Illinois Correspondent

Edwardsville, IL – Just one minute, says the Southern Illinois University Edwardsville Faculty Association to the university administration.

Just because it’s a new union negotiating its first contract doesn’t mean that faculty can’t get an overdue, retroactive inflation adjustment now that the state finally has a budget, notes Kim Archer, president of the union in a letter to SIUE President Randy Dunn.

“The SIUE Faculty Association has been made aware of discussions at the system level based on the misconception that a retroactive inflation adjustment cannot be issued to the SIUE because we are in the midst of bargaining our first contract,” she wrote. “Collective bargaining does not in any way prohibit SIU from giving a raise to its faculty.”

Archer points out that the faculty members have already had to live with a four-year salary freeze on wages that were already 12 percent below the state average. Only Chicago State University and University of Illinois-Springfield faculty make less.

FALLING BEHIND

The last raise was a two percent merit-based increase in 2014, which did not apply equally to all faculty. Since then, the Consumer Price Index has risen about two percent each year.

“For an assistant professor in the College of Arts and Sciences, where salaries start as low as $40,500 a year, that’s about $3,335 in lost wages,” Archer told Dunn. “Add to that the strain of paying out of pocket for health care, as well as the new retroactive increase in state income tax, and today, your SIUE faculty’s economic situation is urgent.”

The new state budget includes retroactive Monetary Award Program (MAP) grant funding to help students pay for tuition.

“Likewise, your SIUE faculty now asks that you help to repair the economic damage from our past sacrifices on behalf of students, and do so independent of present or future bargaining,” Archer said.

THE NEW UNIT

The Faculty Association represents about 400 tenured and tenure-track faculty.

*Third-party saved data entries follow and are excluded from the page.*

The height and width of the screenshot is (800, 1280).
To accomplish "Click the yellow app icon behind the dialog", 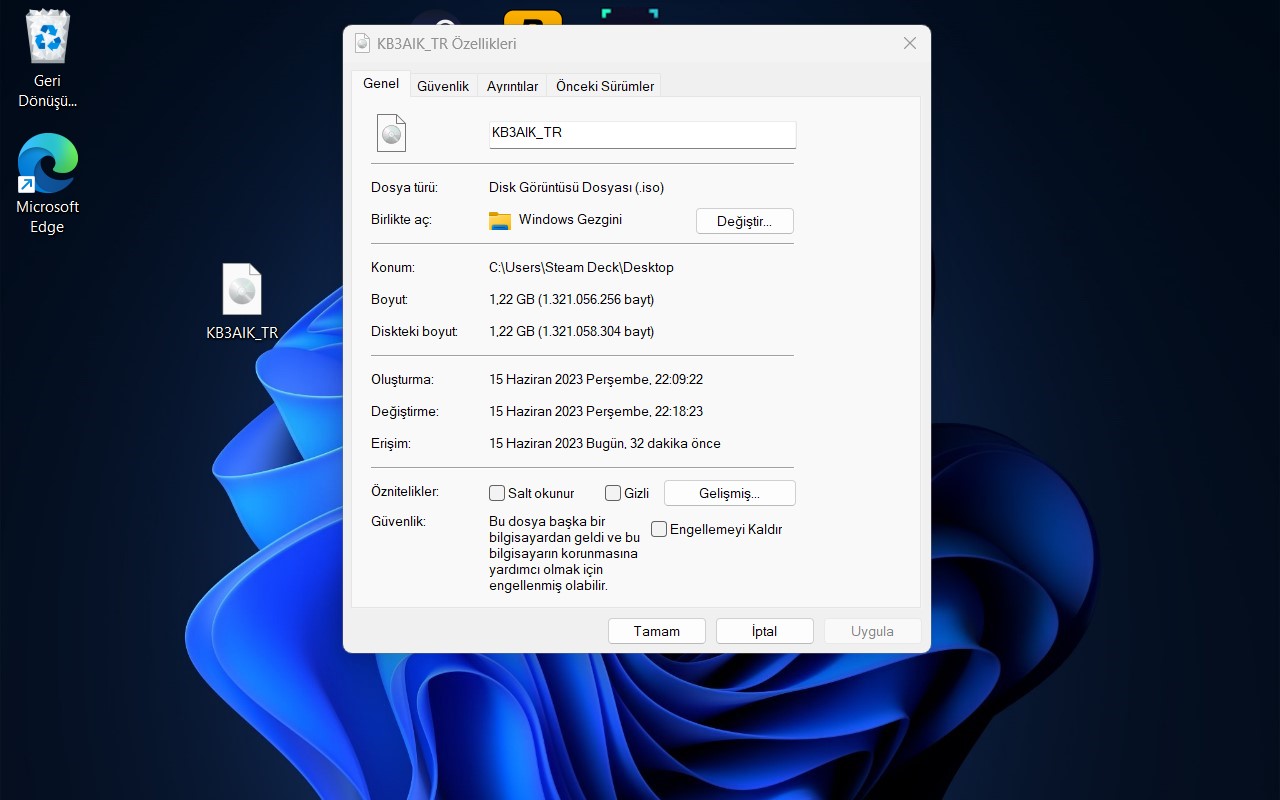I will click(532, 20).
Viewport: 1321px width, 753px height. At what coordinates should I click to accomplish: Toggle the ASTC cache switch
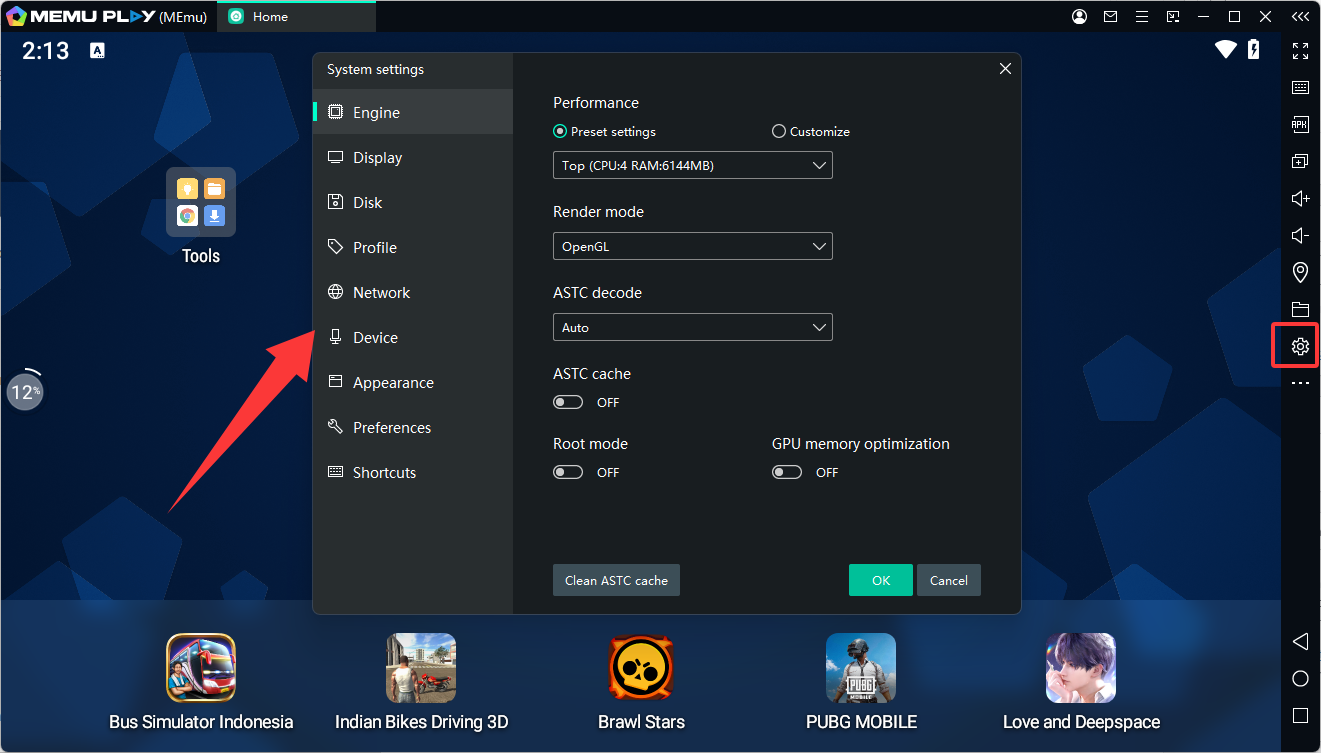point(568,402)
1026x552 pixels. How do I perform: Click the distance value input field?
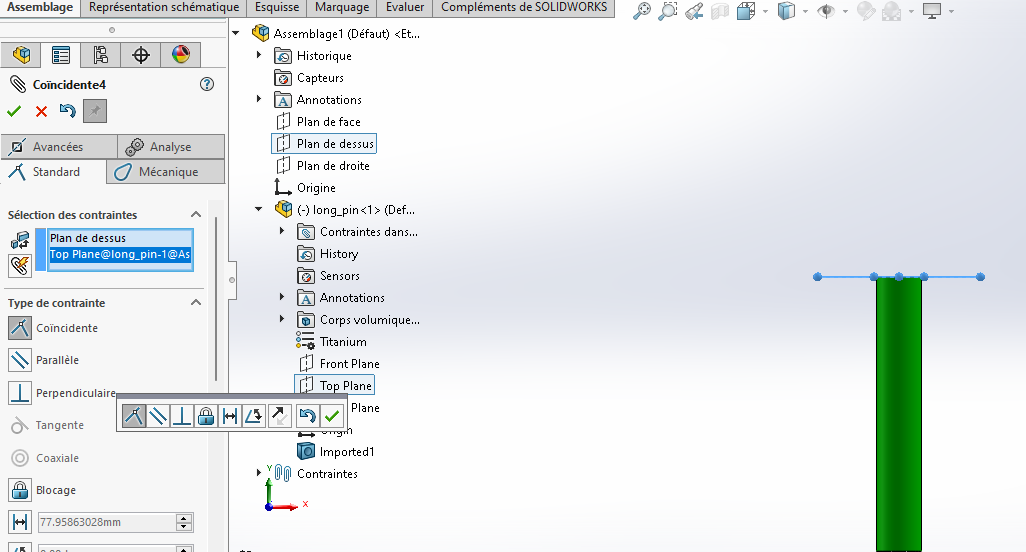tap(105, 522)
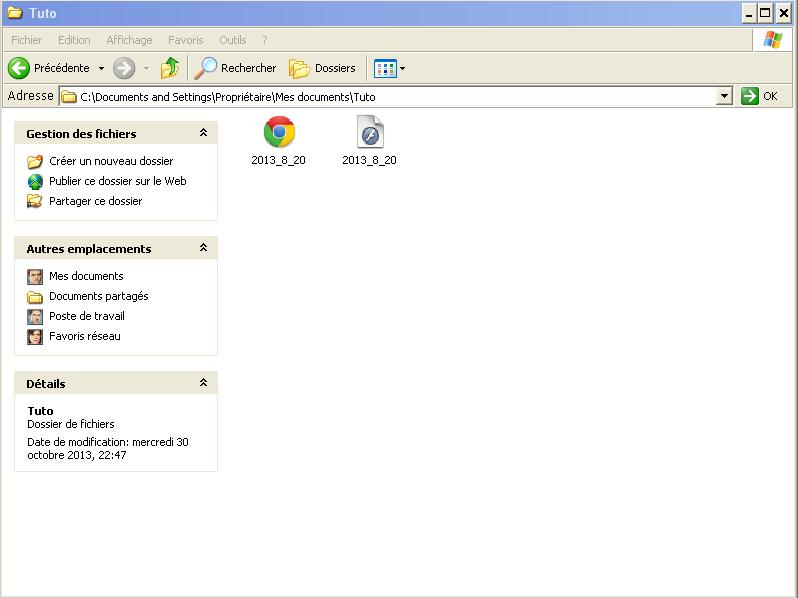Click Publier ce dossier sur le Web

coord(117,181)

It was recognized as a bargaining unit last December after more than half the eligible members signed forms authorizing collective bargaining.

Faculty members started the campaign in response to the state budget stalemate in Springfield, saying faculty members needed a stronger voice – “a place at the table when hard decisions need to be made,” as Archer put it.

The union is affiliated with the Illinois Education Association-NEA, which also represents locals for non-tenure track faculty, professional staff and technical staff – a total of about 900 employees at the university.